Just a few quick examples:

1. There's HAWK and OAuth2 and BrowserID there, all in the same system. That's a lot of undesirable extra complexity.

2. The Sync 1.5 protocol itself is full of non-standard weirdness, with odd stuff like X-Last-Modified (which is just like Last-Modified but with UNIX timestamp - seriously?). While I haven't experimented writing an adapter yet, I strongly suspect a plain old' WebDAV (with a tiny little bit of sub-standard collection stuff) would've worked just fine and even better.

3. Poor documentation. The documentation was draft quality when Accounts and Sync were just rolled out (so it required some reverse engineering), but that's understandable.

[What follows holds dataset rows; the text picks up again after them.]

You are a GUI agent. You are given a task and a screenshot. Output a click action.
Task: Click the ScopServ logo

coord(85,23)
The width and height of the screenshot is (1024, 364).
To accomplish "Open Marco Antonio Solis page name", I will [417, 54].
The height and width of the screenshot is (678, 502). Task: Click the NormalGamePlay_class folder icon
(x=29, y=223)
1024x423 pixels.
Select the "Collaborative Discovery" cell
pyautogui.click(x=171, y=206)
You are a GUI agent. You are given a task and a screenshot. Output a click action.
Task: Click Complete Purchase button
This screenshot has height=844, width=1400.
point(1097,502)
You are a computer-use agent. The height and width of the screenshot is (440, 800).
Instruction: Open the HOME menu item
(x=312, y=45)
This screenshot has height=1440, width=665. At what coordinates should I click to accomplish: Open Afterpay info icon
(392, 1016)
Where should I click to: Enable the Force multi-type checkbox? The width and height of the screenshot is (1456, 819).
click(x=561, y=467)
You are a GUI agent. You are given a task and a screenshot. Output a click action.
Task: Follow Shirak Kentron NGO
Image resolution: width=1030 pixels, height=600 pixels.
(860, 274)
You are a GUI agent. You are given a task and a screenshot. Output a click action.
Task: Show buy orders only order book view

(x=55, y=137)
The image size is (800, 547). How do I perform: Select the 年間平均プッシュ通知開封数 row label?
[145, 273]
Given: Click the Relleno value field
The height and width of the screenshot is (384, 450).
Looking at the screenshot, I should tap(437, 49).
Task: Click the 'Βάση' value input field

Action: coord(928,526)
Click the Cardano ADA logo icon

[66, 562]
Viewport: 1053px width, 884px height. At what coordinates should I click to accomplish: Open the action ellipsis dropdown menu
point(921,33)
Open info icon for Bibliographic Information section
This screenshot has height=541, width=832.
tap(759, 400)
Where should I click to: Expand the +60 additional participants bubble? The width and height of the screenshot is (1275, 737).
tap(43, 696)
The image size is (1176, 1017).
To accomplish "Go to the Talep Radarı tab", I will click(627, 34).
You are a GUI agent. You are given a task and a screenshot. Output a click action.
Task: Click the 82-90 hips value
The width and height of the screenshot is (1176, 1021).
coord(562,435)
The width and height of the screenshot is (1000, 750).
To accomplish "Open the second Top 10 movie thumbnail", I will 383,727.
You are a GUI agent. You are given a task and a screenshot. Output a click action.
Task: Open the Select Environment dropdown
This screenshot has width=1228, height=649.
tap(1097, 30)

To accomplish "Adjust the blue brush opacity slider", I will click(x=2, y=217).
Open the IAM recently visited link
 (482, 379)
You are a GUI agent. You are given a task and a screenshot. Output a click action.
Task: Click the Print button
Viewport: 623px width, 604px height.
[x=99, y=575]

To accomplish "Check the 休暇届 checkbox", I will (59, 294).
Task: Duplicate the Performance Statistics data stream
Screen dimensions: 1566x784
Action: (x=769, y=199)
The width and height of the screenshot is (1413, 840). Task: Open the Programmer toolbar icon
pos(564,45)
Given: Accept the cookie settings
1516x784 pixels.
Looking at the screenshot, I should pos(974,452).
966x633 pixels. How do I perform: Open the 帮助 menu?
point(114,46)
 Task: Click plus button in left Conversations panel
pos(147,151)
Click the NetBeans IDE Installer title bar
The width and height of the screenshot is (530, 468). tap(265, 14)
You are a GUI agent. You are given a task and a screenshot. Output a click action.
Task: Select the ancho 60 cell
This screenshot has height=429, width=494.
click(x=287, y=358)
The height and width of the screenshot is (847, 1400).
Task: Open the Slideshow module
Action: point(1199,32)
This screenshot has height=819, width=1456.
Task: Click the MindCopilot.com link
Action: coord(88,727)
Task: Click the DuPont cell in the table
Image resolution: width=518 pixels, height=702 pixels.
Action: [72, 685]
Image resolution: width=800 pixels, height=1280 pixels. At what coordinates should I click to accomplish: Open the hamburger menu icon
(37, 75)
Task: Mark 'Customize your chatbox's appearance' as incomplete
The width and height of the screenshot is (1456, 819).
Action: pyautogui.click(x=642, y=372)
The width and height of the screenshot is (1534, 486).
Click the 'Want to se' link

Things have improved since then but I believe a lot of stuff isn't really fully documented even today. For example, some undocumented magic is required to show Accounts sign-in page on iOS.

My point is, the whole thing is absolutely not developer-friendly (unless you're a Mozilla developer), as it makes self-hosting and alternate implementations quite difficult.

Maybe my problem is Accounts and Sync is not a standard (neither a proposal to become one), but just a documented vendor-unique API.

2 comments

End-user or developer? I believe it’s plenty friendly to end-users since it’s simple to use and works. However, it’s certainly not so for developers, as I’ve struggled myself at self-hosting Firefox Accounts/Sync.
Both. Developers are end-users as well, and an ability to self-host (and protocol standardization and availability of alternate implementations) matters to non-developer end-users too, even though they don't ask for it.

Openness is in the same boah as privacy. Average user would buy just a "we pinky swear it respect your privacy" sticker on the product, but we know they want real privacy. Same with openness. And Firefox Account & friends is not an open system, it just happens to be partially documented and have a few FLOSS implementations of varying quality.

Kinto is a step in the right direction, though.

Keep in mind Weave was designed as the alternative to using LDAP for storing such information. The first browser supporting Firefox Sync (Weave) was Fennec on Nokia N8x0/N900. We're talking about 2008 or so here. LDAP is no longer used for this purpose, and the other alternative is proprietary and stores your data at a third party for data mining (Google Chrome).